Moore v. Moore

Moore v. Moore, 376 S.C. 467, 657 S.E.2d 743 (2008), is a published February 2008 opinion from the South Carolina Supreme Court.  Mr. Moore, a police officer, was served with an emergency domestic abuse petition at 8:00 p.m. for a hearing 9:00 a.m. the next morning.  At the hearing, he asked for a continuance and for time to confer with counsel.  The family court denied his request and ruled that he had committed domestic abuse.  Mr. Moore then hired counsel and petitioned the family court to reconsider its decision.  The family court denied his request and Mr. Moore appealed.  I was retained to handle his appeal.
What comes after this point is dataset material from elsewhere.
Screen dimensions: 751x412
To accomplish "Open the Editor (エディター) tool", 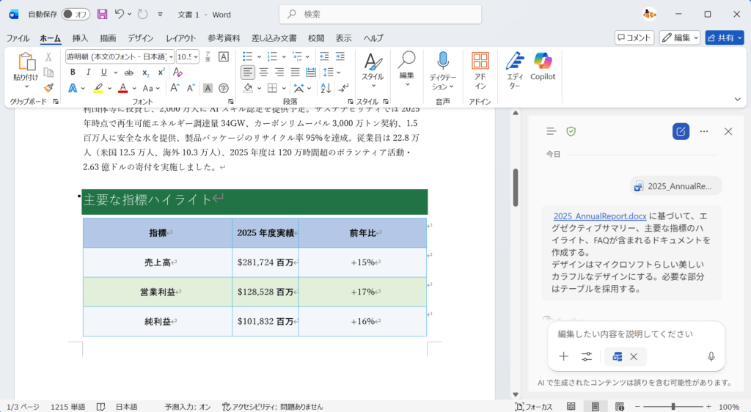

Mr. Moore’s primary argument was that it violated his right to procedural due process to allow an adjudicative hearing on less than 24 hours notice.  His greatest concern was that an adjudicative finding of domestic abuse prevented him from possessing handguns, and could subject him to other potential ramifications, and that it was unfair for such determinations to be made on such short notice and without time to confer with counsel.
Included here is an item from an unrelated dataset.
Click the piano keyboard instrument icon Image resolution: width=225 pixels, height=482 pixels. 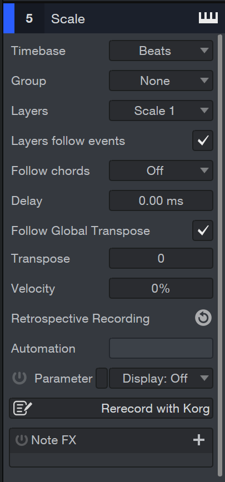click(208, 18)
The Supreme Court did not find it violated due process for the family court to go forward on a domestic abuse petition with less than 24 hours notice, holding that there were important government interests in the immediate protection of domestic partners from abuse.  However, the Supreme Court agreed with Mr. Moore that such hearings, with such limited notice, could not give rise to permanent ramifications.  It found that the finding of domestic abuse against Mr. Moore was not adjudicative, and that the finding did not impact his right to possess handguns. Domestic abuse orders expire after one year and, since there was never an adjudication on Ms. Moore’s domestic abuse petition, there was never an actual adjudicative finding of domestic abuse against Mr. Moore.

Though we prevailed on only one issue in Mr. Moore’s appeal, it was the one issue he cared about: there was no permanent finding of domestic abuse and he could again possess a handgun.  This opinion changed the law on domestic abuse hearings and established the non-adjudicative nature of emergency domestic abuse hearings.